Hulusi'nin son cümlesine onay ister gibi bakmasına rağmen, Oswald duymamış gibi kendi bildiklerini anlatmaya devam etti;
-İşler bazı müttefik ülkeler arasında, çok da gizli yüremediği oluyor. Sizdeki petrol bulunuşunu ABD şirketleri, dolayısıyla hükümeti de duyuyor ve...
Sami;
-Ve... "Ortak olalım!" mı diyor ?
-Az önce Hulusi beyin de söylediği gibi, Türk kanunlarının yabancıyı fazla kısıtlaması petrol şirketlerini zorluyordu. Bu nedenle ABD'den gelen öneriyi hemen kabul ettiler ve petrol kuyularının üzerini betonla kapattılar.
-Neymiş gelen öneri ?
-Güneydoğudaki petroller için Türkiye ile anlaşmayın, Orta doğu planı içinde biz Irak'ın işgaliyle birlikte, o bölgede sömürebileceğimiz, her dediğimiz yapacak bir kukla Peşmerge devleti kuracağız. Anlaşmaların kurallarını da biz belirleyeceğiz.
-Ta.. o zamandan planladılar yani !
Oswald gülümsedi;
-Sizde sevdiğim özelliklerden biri de bu zaten uzun vadeli plan yapmıyor, gündemdekine göre tepki veriyorsunuz.
Hulusi, rahatsız kıpırdadı;
-Oswald, alay etmeyi bırak da esasa gel.
-Alay etmek için değil di aslında ama bu özelliğiniz kişisel bazda güzel, ülkeyi ilgilendiren meselelerde ise aynı tarza devam etmeniz felaketinizi hazırlıyor. Petrol konusunda da uzun vadeli düşündüler ve sizin Güneydoğunuzdan topraklar vermenizi sağlamak için bir teörö örgütü kurdurttular. ABD'nin söylediği gibi ülkenizi bölmek ve petrol bölgelerini daha kolay yönetebilecekleri kişilerde bırakma planı başladı. Sizler ise hem teröristlere kzıyordunuz, hem de onları koruyan, besleyen Çekiç Güç'e göz yumdunuz.

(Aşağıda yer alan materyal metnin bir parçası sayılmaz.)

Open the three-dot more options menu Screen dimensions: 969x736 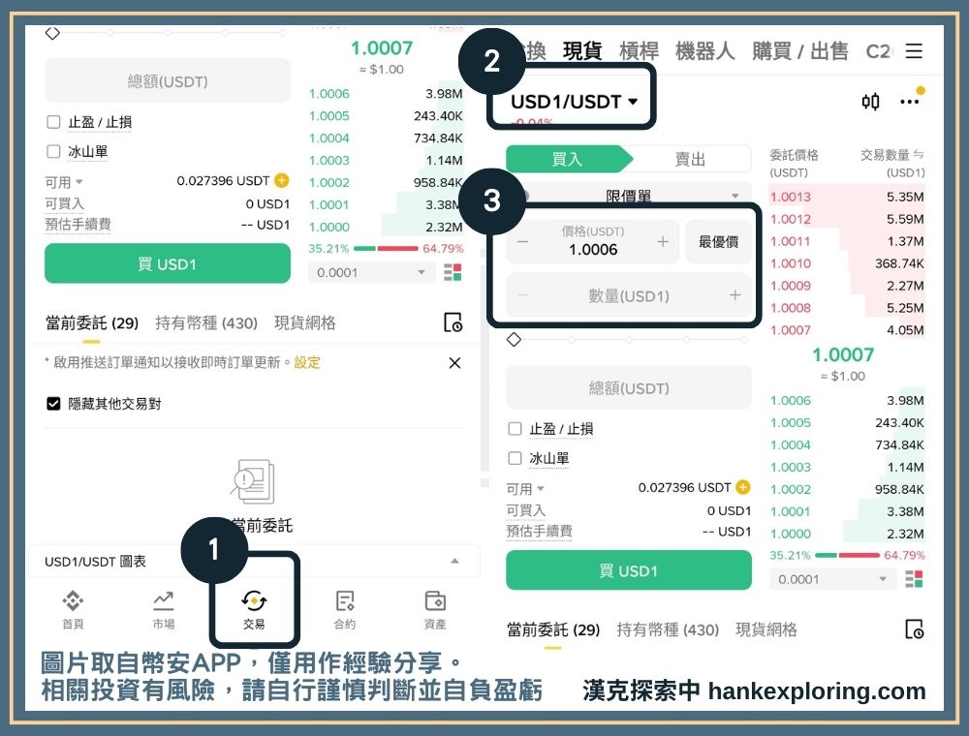[x=909, y=102]

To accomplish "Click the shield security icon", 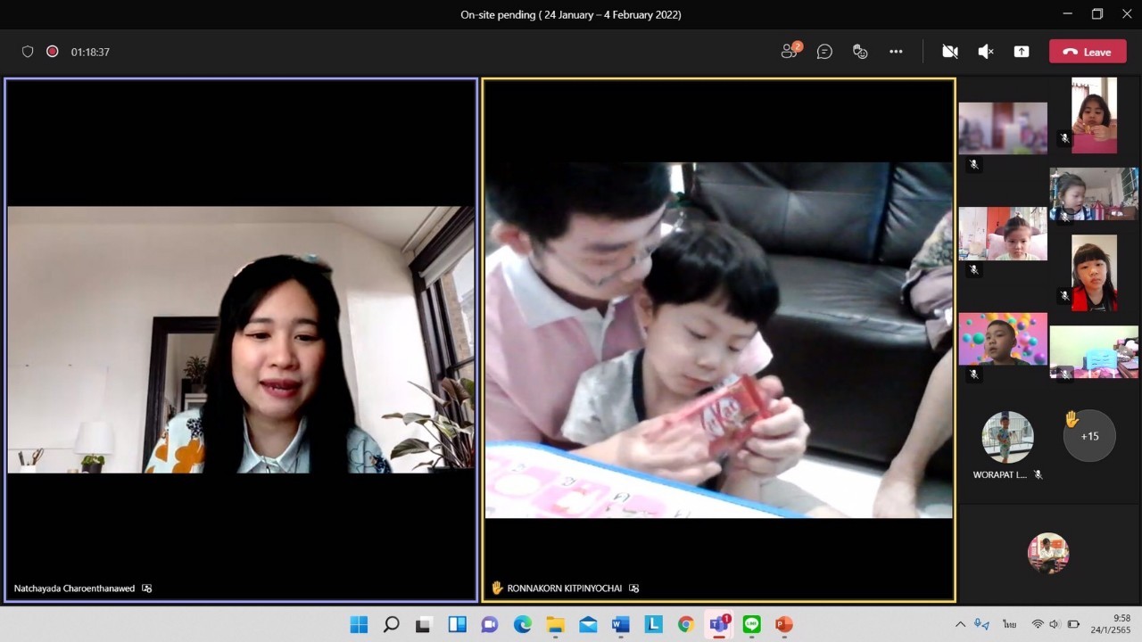I will tap(28, 52).
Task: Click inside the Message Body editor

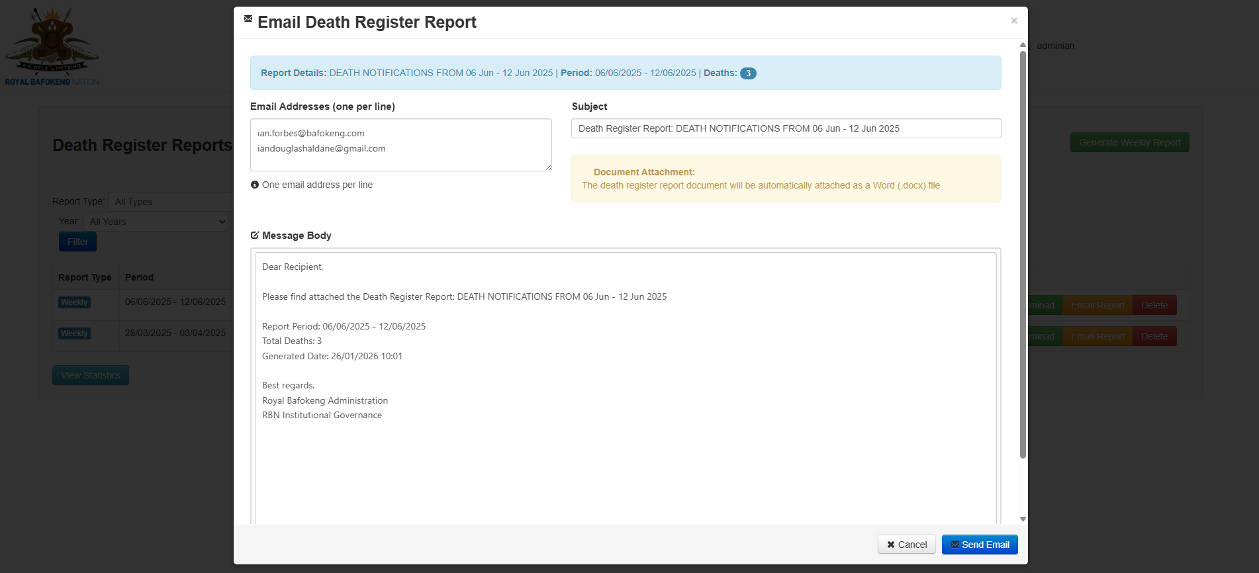Action: 625,397
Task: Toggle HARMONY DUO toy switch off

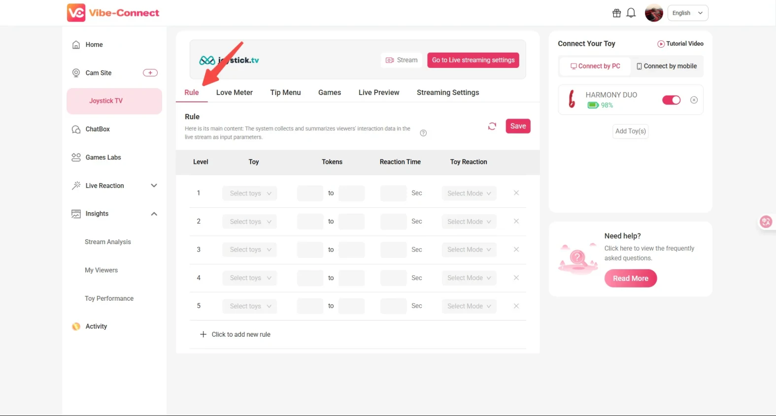Action: (x=671, y=100)
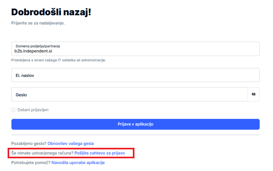
Task: Follow the "Pošljite zahtevo za prijavo" link
Action: point(100,153)
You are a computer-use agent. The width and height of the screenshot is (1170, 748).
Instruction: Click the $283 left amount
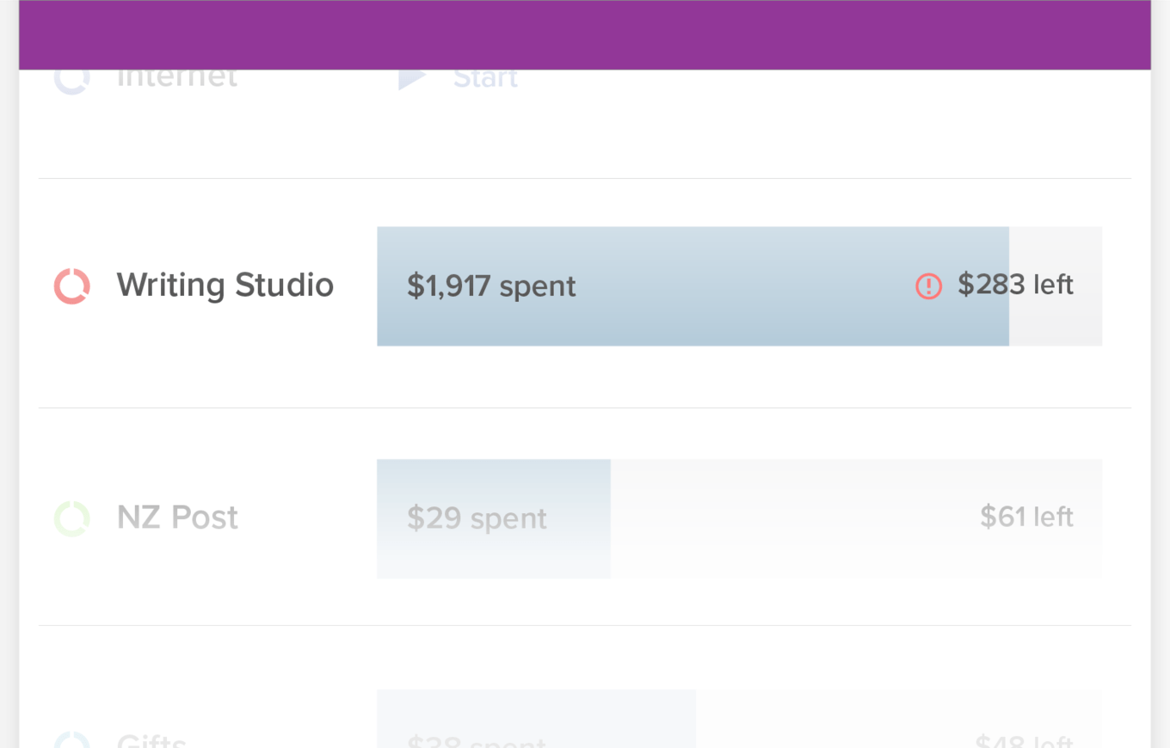pos(1016,285)
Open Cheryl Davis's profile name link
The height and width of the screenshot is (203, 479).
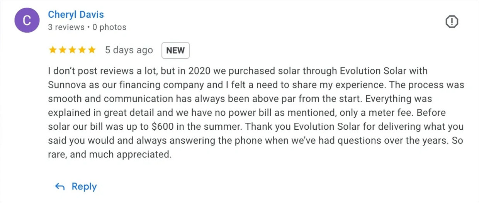(x=76, y=15)
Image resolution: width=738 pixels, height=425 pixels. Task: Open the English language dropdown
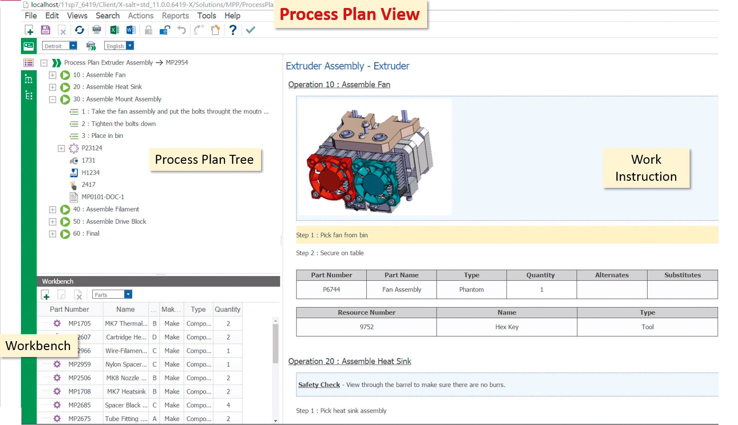(x=130, y=46)
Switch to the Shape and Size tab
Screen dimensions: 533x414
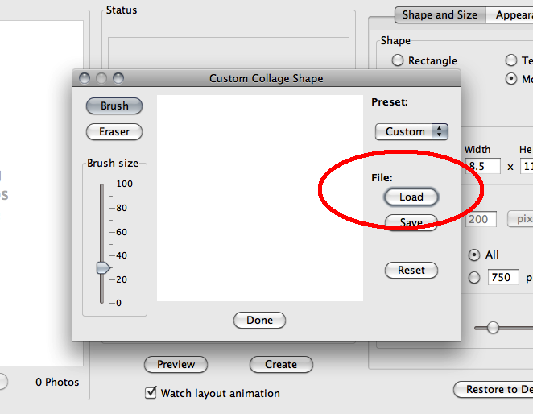pos(440,15)
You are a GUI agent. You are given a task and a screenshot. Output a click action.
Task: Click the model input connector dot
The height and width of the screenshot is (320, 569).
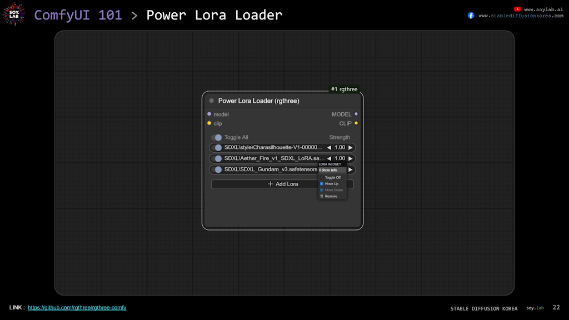tap(209, 114)
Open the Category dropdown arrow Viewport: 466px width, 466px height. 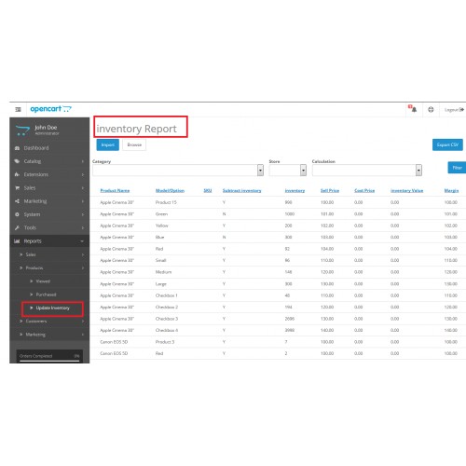[x=260, y=171]
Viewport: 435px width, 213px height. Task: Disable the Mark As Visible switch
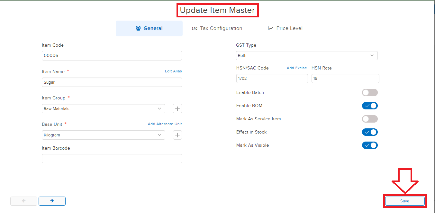[x=369, y=145]
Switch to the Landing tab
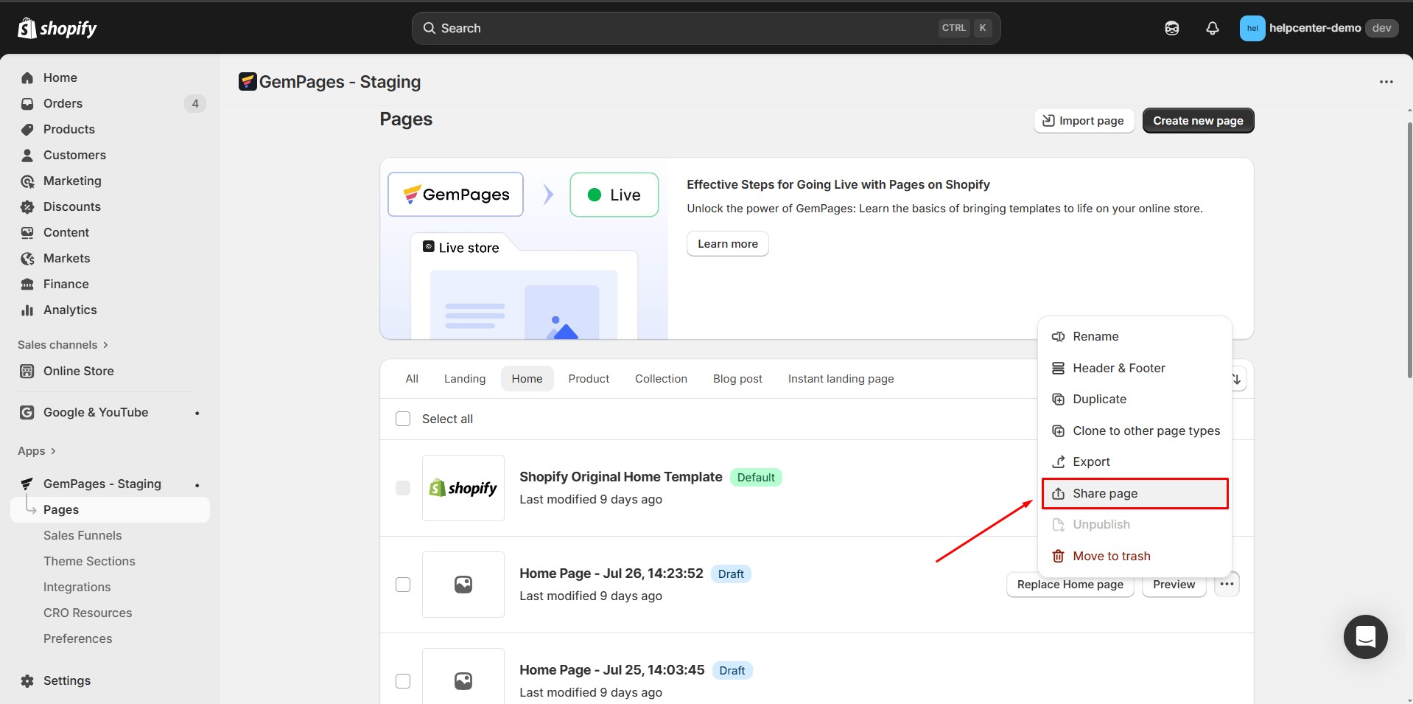Screen dimensions: 1413x704 pos(464,379)
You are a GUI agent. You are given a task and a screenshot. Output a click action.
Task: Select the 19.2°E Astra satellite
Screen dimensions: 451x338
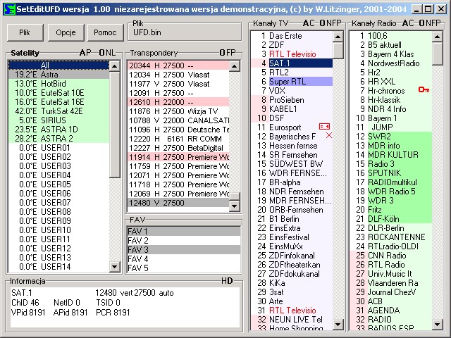(59, 75)
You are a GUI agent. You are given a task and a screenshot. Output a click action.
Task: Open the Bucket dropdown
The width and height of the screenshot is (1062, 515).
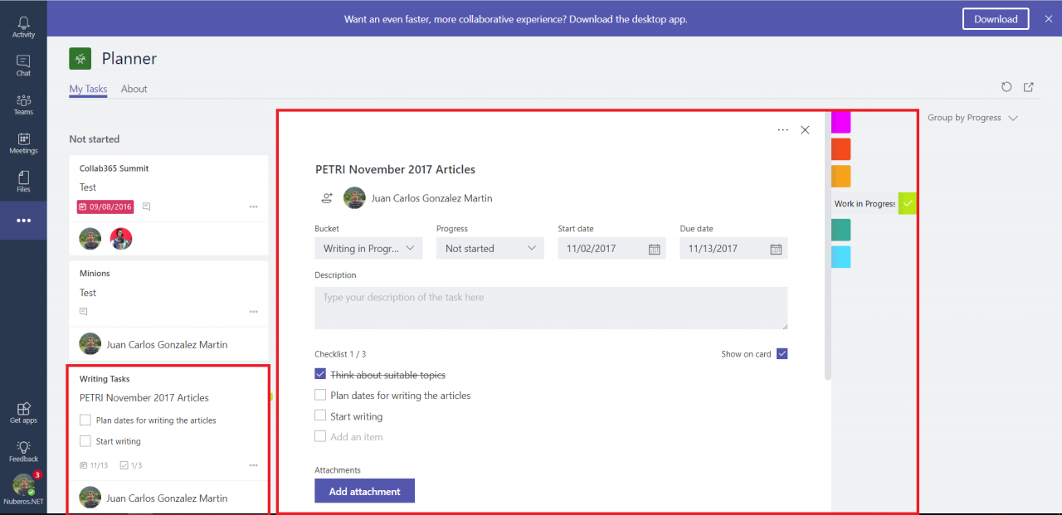368,248
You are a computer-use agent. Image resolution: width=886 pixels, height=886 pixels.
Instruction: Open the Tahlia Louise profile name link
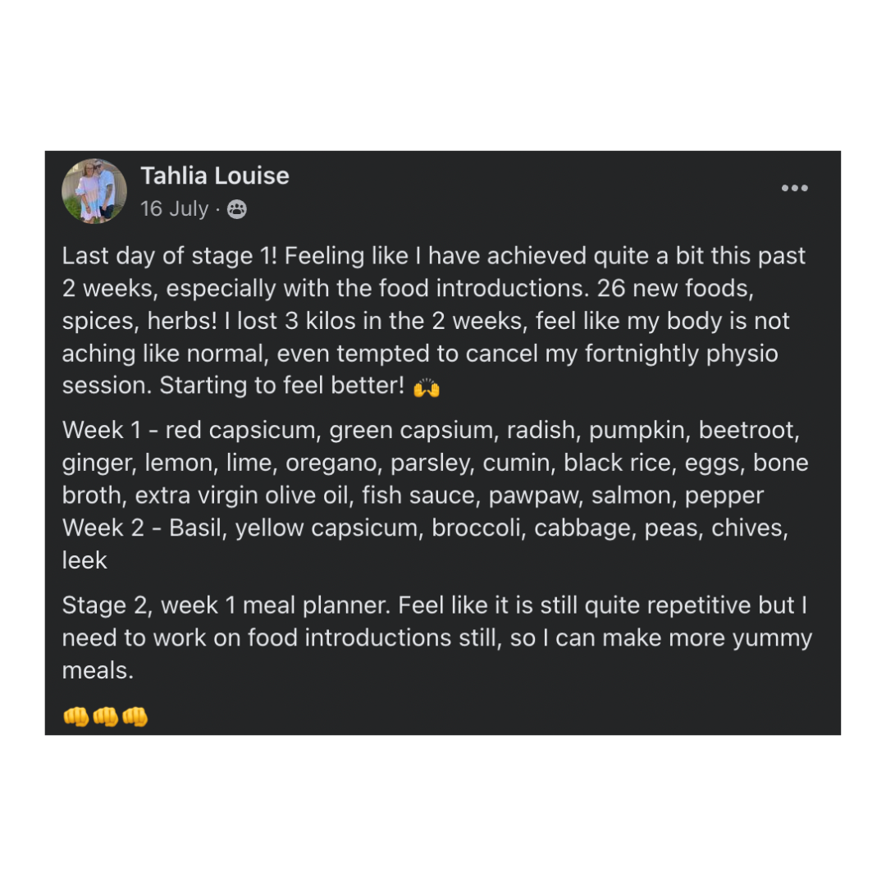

Çekiç güçteki bir yabancı askerin, Türk kaymakamına attığı tokadı hatırlayan Hulusi beyin rahatsızlığı iyice belli oluyor, sürekli ayak değiştiriyor, dışarılara bakıyordu. Sonunda sözün o kısmına birşeyler eklemesi gerektiğini düşündü;
-Musul'u kolayca ele geçirttiler peşmergelere, Kerkük'e de aynısını yapacaklardı ama tehditler,korkutup, baskı uygulayıp şehirden kaçırmaya çalışmaları ve yer yer ABD askerleri güvencesinde Türkleri öldürmeleri, yeterli olmadı. Nufüs ve Tapu dairelerini ele geçirip, Türklerin çokluğunu gösteren belgelerin çoğunu yaksalar da, dünyanın tepkisini almamak için Türkler'e yaptıkları baskıları, faili meçhul cinayetleri frenlemek zorunda kaldılar. Tabi bu arada öldürülenler devam etse de büyük çapta bir katliama cesaret edemediler.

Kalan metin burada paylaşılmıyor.